Consent for Participation in Study

DESCRIPTION: You are invited to participate in a research study on evaluation, diagnosis and management of febrile children. The purpose of this study is to determine what factors influence how you evaluate, diagnose, and treat a child who presents to the hospital acutely ill with a fever. You will be asked to participate in a structured interview that will be audio-recorded. These audio recordings will then be de-identified and transcribed and the audio portion will be erased. The transcribed portion will be analyzed to assess for common themes and ideas. This information may be shown at scientific meetings, published in a written format, or used to develop new education modules, diagnostic tools, or treatment protocols.

TIME INVOLVEMENT: Your participation will take approximately one hour.

RISKS AND BENEFITS: There is a minimal risk that can be associated with your participation in this study in case any information you provide can be directly linked to you. To prevent this from happening, your employers and supervisors will not have any knowledge of who participated in the study or refused to participate. Study ID codes will be used to protect your identity from study directors, your employers, and the general public. There will be no dissemination of any identifying information alluding to who provided which responses and results will be presented without any identifying factors.

The benefits which may reasonably be expected to result from this study are a better understanding of what factors influence how you evaluate, diagnose, and treat children with fever. We will not provide individual instruction or feedback in order to protect your identity. We will, however, use this information for potential development of new education modules, diagnostic tools, and treatment protocols. We cannot and do not guarantee or promise that you will receive any benefits from this study. Your decision whether or not to participate in this study will not affect your employment or role in data collection for the current study.

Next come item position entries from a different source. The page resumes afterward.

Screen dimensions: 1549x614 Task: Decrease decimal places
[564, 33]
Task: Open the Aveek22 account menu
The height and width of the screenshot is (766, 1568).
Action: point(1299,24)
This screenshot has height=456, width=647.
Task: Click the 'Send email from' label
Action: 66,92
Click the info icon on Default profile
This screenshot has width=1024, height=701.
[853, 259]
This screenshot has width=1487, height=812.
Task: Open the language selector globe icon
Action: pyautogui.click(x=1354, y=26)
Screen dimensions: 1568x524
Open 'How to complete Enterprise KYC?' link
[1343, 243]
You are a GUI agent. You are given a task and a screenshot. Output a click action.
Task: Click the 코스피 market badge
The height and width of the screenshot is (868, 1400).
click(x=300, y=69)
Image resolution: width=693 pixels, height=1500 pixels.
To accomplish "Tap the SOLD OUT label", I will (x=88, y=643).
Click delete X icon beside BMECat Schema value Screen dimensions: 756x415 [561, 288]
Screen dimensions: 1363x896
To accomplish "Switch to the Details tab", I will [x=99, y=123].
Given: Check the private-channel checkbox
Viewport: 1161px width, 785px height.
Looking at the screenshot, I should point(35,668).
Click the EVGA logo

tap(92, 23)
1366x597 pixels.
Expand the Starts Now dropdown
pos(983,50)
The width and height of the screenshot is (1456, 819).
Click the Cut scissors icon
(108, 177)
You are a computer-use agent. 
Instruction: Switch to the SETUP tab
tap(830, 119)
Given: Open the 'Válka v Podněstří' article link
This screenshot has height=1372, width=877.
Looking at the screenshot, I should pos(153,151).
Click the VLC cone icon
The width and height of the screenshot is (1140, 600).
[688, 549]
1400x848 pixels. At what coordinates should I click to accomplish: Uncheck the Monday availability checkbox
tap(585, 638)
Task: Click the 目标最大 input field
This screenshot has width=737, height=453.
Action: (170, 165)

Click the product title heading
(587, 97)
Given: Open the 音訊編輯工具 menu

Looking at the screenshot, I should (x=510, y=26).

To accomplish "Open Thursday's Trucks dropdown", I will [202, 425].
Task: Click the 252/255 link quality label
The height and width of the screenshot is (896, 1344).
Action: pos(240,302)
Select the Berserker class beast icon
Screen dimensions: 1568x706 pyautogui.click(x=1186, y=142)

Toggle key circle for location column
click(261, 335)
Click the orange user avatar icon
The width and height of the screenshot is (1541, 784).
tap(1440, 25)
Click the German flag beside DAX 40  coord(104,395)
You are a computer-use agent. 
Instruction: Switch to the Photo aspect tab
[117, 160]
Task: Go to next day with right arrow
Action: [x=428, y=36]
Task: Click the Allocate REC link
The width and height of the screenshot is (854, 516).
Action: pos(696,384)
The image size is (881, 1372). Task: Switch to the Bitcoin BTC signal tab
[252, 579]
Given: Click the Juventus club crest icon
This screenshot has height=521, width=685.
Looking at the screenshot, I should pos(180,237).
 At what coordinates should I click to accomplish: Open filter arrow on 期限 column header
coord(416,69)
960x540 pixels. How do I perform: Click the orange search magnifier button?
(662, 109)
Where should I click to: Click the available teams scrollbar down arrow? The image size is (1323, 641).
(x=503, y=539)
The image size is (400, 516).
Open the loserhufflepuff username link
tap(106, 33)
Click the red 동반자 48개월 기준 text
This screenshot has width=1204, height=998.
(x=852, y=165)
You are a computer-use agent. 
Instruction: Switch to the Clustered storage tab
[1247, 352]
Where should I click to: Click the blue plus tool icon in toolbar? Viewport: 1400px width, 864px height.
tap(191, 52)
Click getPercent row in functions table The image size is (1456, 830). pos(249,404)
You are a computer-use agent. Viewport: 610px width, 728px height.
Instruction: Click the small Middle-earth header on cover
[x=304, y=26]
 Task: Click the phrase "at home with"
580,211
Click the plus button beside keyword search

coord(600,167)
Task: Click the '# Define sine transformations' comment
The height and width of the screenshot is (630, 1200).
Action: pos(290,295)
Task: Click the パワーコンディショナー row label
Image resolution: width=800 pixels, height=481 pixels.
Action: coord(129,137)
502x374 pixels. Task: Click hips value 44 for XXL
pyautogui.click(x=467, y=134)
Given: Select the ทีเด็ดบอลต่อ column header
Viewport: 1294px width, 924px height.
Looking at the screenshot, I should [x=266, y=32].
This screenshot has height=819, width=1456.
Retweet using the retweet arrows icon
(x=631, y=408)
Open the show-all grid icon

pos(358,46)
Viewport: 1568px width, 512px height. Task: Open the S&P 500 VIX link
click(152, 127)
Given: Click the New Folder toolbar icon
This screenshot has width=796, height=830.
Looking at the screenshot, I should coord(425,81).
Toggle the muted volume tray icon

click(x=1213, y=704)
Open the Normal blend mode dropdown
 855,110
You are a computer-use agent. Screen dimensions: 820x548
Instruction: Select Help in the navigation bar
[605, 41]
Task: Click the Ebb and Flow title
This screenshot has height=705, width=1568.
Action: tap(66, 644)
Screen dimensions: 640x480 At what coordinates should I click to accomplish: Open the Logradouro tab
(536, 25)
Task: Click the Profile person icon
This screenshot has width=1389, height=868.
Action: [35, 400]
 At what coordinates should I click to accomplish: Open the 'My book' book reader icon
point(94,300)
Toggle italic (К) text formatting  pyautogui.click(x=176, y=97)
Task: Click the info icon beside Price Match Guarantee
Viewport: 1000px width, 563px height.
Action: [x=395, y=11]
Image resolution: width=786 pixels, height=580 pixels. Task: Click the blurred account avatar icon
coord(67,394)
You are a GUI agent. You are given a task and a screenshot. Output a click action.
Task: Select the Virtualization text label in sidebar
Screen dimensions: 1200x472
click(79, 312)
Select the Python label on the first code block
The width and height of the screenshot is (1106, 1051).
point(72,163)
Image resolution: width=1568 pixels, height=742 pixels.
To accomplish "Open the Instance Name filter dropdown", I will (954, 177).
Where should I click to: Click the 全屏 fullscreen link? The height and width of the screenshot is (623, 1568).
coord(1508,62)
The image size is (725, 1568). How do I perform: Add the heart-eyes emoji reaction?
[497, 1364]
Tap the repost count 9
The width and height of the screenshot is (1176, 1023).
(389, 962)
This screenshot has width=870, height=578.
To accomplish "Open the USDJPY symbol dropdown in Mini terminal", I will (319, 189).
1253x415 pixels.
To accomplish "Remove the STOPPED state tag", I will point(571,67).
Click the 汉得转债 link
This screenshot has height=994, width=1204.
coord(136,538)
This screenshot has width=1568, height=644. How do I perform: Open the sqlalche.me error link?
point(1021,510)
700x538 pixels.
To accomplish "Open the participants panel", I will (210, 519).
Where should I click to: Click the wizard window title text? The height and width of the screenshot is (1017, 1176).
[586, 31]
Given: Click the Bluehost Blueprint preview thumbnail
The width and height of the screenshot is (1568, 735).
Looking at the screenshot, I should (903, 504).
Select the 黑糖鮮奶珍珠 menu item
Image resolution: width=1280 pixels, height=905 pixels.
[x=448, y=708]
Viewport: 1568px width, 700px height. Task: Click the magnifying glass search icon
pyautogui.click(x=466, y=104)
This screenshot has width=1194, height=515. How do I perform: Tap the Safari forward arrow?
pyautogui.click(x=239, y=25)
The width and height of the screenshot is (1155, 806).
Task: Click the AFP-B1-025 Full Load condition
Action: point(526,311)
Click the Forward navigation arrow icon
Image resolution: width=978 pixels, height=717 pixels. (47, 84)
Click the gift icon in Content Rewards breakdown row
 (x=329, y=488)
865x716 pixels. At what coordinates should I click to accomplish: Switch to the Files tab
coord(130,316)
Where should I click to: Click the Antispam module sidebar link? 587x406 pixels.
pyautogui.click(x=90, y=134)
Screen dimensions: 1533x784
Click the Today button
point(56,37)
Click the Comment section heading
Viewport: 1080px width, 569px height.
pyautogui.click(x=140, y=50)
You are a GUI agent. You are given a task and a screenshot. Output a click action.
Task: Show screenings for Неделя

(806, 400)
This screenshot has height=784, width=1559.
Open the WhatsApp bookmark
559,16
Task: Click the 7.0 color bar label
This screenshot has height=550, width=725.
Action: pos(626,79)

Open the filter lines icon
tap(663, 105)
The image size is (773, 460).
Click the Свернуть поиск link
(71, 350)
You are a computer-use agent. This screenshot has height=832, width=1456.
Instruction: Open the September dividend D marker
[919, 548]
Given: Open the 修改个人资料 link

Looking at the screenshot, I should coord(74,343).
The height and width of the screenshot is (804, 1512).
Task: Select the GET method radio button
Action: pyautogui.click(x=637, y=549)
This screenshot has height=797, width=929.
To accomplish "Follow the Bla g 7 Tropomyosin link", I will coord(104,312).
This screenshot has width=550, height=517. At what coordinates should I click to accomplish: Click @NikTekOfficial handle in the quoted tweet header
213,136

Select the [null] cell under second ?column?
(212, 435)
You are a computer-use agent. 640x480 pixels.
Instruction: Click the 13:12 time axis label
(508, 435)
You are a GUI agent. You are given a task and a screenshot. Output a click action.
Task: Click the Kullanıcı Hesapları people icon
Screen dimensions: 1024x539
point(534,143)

PAYMENTS: You will not receive any payment for your participation.

PARTICIPANT’S RIGHTS: If you have read this form and have decided to participate in this project, please understand your participation is voluntary and you have the right to withdraw your consent or discontinue participation at any time without penalty or loss of benefits to which you are otherwise entitled. The alternative is not to participate. You have the right to refuse to answer particular questions. The results of this research study may be presented at scientific or professional meetings or published in scientific journals. Your identity or any identifiable data will not be included in these results.

CONTACT INFORMATION:

Questions: In case you have any question about the study you can ask it. You can also raise your questions, concerns or complaints about this research, its procedures, risks and benefits, to Dr. Francis Mutuku at +254 (0) 20 2333758 for those in Coastal Kenya; or Dr. Bryson Ndenga +254 (0) 722 932 350 for those in Western Kenya; or the Protocol Director, Dr. Desiree LaBeaud at +1 650-725-6568.

Independent Contact: If you are not satisfied with how this study is being conducted, or if you have any concerns, complaints, or general questions about the research or your rights as a participant, please contact the Kenya Medical Research Institute Scientific & Ethics Review Unit (KEMRI-SERU) Secretary at +254 717 719 477 or +254 202 722 541; or Stanford Institutional Review Board (IRB) to speak to someone independent of the research team at +1 (650)-723-2480 or toll free at 1-866-680-2906. You can also write to the KEMRI-SERU Secretary, P. 0. Box 54840 Code 00200, Nairobi, Kenya; or the Stanford IRB, Stanford University, 3000 El Camino Real, Five Palo Alto Square, 4th Floor, Palo Alto, CA 94306.

I give consent to participate in this study.

___Yes

Indicate Yes or No:

I give consent to be audiotaped during this study.

___Yes ___No

I give consent for tapes resulting from this study to be used for transcription and analysis of themes and ideas.

___Yes ___No

The extra copy of this signed and dated consent form is for you to keep.